Twenty-one controlled studies including approximately 7000 participants (10 randomised controlled trials (RCTs) and 11 non-RCTs).
Effect sizes:
1. RCTs of conventional AA meetings.
Overall (n=5) -0.54 (95% CI: -0.98, -0.11; p<0.05).
AA vs. no treatment (n=2) -0.25 (95% CI: -0.54, 0.05).
AA vs. alternative treatment (n=3) -0.61 (95% CI: -1.31, 0.10).
2. Non-randomised studies of conventional AA meetings.
Overall (n=10) 0.40 (95% CI: 0.19, 0.61; p<0.05).
Attended vs. not (n=7) 0.39 (95% CI: 0.11, 0.66; p<0.05).
Attended more vs. less (n=2) 0.55 (95% CI: 0.27, 0.82; p<0.05).
Attended vs attended plus treatment (n=1) 0.27 (95% CI: -0.18, 0.71).
3. RCTs of AA residential treatments.
Overall (n=2) 0.39 (95% CI: -0.16, 0.95).
4. Non-randomised studies of AA residential treatments.

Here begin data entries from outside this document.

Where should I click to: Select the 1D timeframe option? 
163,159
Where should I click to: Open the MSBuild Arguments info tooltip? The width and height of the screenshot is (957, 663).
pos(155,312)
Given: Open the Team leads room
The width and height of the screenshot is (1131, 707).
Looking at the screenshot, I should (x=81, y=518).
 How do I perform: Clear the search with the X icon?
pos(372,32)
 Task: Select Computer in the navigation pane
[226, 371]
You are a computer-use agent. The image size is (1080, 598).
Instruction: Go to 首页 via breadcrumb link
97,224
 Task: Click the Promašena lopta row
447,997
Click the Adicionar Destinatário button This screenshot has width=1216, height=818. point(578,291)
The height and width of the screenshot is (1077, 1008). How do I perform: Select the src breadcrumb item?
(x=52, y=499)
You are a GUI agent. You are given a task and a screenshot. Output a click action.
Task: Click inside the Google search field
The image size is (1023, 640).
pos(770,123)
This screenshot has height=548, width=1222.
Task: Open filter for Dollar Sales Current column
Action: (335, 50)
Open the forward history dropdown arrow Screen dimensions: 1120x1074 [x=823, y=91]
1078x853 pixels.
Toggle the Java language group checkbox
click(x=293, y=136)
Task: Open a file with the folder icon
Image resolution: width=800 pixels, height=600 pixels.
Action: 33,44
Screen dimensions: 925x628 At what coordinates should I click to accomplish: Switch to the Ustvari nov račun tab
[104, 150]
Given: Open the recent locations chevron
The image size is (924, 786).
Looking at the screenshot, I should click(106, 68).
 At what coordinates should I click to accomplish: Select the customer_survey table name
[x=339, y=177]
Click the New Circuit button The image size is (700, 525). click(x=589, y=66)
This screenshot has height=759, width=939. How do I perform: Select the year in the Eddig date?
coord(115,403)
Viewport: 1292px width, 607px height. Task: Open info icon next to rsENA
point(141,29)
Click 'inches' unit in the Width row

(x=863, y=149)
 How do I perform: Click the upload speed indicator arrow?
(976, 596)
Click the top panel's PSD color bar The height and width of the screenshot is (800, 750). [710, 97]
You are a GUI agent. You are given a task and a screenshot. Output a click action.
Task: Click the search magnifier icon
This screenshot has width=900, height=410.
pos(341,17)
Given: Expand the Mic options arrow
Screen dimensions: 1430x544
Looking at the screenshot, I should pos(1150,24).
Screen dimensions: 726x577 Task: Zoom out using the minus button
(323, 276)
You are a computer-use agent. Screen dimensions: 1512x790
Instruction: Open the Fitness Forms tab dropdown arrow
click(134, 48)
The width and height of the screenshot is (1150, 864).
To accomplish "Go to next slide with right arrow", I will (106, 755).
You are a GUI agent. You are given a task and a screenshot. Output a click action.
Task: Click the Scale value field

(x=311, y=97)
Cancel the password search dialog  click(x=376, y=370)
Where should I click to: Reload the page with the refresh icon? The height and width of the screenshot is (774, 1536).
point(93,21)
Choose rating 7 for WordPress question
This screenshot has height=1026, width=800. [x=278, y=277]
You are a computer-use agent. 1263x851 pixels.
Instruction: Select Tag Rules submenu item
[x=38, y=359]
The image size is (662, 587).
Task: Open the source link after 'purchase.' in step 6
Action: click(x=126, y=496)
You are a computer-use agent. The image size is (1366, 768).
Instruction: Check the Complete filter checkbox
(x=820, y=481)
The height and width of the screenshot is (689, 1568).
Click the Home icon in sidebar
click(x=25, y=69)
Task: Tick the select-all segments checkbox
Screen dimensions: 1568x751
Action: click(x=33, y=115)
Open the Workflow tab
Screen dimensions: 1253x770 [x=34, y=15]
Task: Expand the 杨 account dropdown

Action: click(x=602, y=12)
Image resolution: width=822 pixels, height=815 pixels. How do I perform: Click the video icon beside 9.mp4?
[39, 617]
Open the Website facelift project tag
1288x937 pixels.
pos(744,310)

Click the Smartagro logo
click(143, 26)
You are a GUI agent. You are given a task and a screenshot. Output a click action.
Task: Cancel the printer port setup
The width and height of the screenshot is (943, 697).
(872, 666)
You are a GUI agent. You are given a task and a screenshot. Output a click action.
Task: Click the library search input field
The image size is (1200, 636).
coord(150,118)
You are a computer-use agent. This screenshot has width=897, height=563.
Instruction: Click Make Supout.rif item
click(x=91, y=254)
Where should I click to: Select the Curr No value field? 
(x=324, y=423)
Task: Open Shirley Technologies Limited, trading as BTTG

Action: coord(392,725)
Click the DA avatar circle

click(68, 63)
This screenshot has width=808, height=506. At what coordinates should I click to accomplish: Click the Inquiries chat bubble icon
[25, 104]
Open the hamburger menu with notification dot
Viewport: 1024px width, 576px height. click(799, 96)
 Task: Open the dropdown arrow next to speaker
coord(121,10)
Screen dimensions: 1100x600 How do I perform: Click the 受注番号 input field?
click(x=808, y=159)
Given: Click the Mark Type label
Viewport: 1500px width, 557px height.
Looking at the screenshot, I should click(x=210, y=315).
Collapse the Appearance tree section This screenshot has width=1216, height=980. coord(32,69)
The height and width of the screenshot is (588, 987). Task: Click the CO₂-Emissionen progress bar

Overall (n=2) 1.33 (95% CI: 0.28, 2.39; p<0.05).
5. RCTs of components of AA programme (i.e. dismantling studies).
Overall (n=5) 0.38 (95% CI: 0.13, 0.63; p<0.05).
Three studies looked at the use of recovered alcoholic counsellors (vs. non-alcoholic counsellors) 0.31 (95% CI: 0.03, 0.59); and two studies at training participants in the AA twelve steps or the AA honest inventory (vs. discussion groups, hypnotherapy, or pharmacotherapies) 0.54 (95% CI: 0.16, 0.92).
Study quality and methodological issues:
The results from the non-randomised studies (vs. RCTs) of conventional AA meetings showed significantly larger more positive results (chi-squared=14.56, df=1, p=0.0001). Studies that used collateral reports to check outcome status yielded non-significantly smaller effect sizes (0.10, 95% CI: -0.32, 0.53) than when no collateral checks were used (0.49, 95% CI: 0.18, 0.81). However, the pooled effects sizes were not significantly different when the analyses were repeated using only collateral reports. For pooled effects sizes of conventional AA meeting data all of the RCTs used coerced participants while 8/9 of the non-randomised studies used volunteers. Therefore volunteer-coercion status was nearly completely confounded with non-random-random assignment for conventional AA meetings. Some of the other studies reported in the review also used a mixture of volunteers and coerced participants, which may bias their findings.